São Paulo, quarta-feira, 9 de fevereiro de 1994
Próximo Texto | Índice

O julgamento dos políticos

IRIS REZENDE

A história recente deste país revela como o povo brasileiro redescobriu-se nos últimos anos, a partir das pressões de rua pela redemocratização, e passou a determinar o processo histórico, tornando-se um sujeito ativo em sua operação, abandonando aquela condição de massa passiva que há pouco mais de um século assistiu bestializada, como se registrou na época, a proclamação da República por uma parte das elites.
As elites estão, agora, sendo questionadas pela massa, e um novo reflexo dessa posição emergirá nos resultados das urnas que escolherão os novos governantes no final deste 1994. É certo que o questionamento será rigoroso com o comportamento ético dos políticos e nele restarão incólumes ou fortalecidos apenas aqueles que tenham um padrão de comportamento público irretocável.
Aliás, as primeiras pesquisas a respeito do perfil das exigências dos eleitores na escolha do próximo presidente da República indicam que se exigirá honestidade e autoridade dos candidatos, o que vale dizer que a experiência administrativa dos presidenciáveis estará em causa –pois a honestidade e a autoridade será avaliada a partir de uma experiência pública anterior.
As primeiras tendências indicam que o preferido das massas será o candidato já suficientemente testado na vida pública, respaldado por um partido organizado nacionalmente e que também tenha ficha limpa perante a sociedade, embora pese muito o componente de esperança que o presidenciável seja capaz de transmitir à massa junto com uma folha de serviço exemplar.
A mensagem de esperança deverá ser a aureóla dessa folha de serviço, coroando o candidato. Mas não bastará que o candidato tenha apenas esperança a transmitir aos eleitores, como aconteceu na última eleição presidencial, quando a nação, desiludida com os velhos políticos, preferiu apostar no novo. A lição valeu e o povo pelo que se tem observado, não deseja mais arriscar.

* Dados apresentados *
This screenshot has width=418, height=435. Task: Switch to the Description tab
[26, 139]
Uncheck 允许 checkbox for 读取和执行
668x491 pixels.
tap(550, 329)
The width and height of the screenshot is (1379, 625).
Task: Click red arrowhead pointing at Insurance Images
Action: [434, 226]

* Tarefas do exercício *
**1)** De acordo com o texto sobre o julgamento dos políticos, que qualidades as primeiras pesquisas indicam que os eleitores exigirão dos candidatos à Presidência da República?
**2)** Escreva a continuação do texto sobre o julgamento dos políticos, começando logo após a última frase apresentada.
Os registros não têm nenhuma relação com o texto fornecido.

* Respostas do exercício *
**1)** Honestidade e autoridade.

**2)**
E é bom que isso aconteça, pois basta de impunidades, de mistificações, de pouco-caso com a coisa pública. E quem são os eleitores desse novo presidente da República? Creio que será o mesmo povo que há dez anos passou a exigir os seus direitos, a impor sua voz nas decisões em todos os níveis de governo, cavando a sepultura daquele Brasil pacato e submisso que chegara a tornar-se legendário.
Será o mesmo povo remoçado em novas campanhas de rua pela face dos nossos adolescentes, pintadas orgulhosamente de verde-e-amarelo num momento de rara inspiração de quem passou a fazer história, no movimento pela destituição legal de quem o iludiu nas urnas presidenciais. O mesmo povo remoçado, mas também mais amadurecido, indignado com as falcatruas orçamentárias.
O povo aprendeu, mas sempre fica uma dúvida: e os políticos? Eles também terão aprendido a lição? A catarse que todos nós atravessamos será mais consequente se os políticos e os partidos, numa severa autocrítica, souberem excluir previamente do processo eleitoral aqueles que forem incapazes de contribuir positivamente para a operação de saneamento da vida pública que está em curso.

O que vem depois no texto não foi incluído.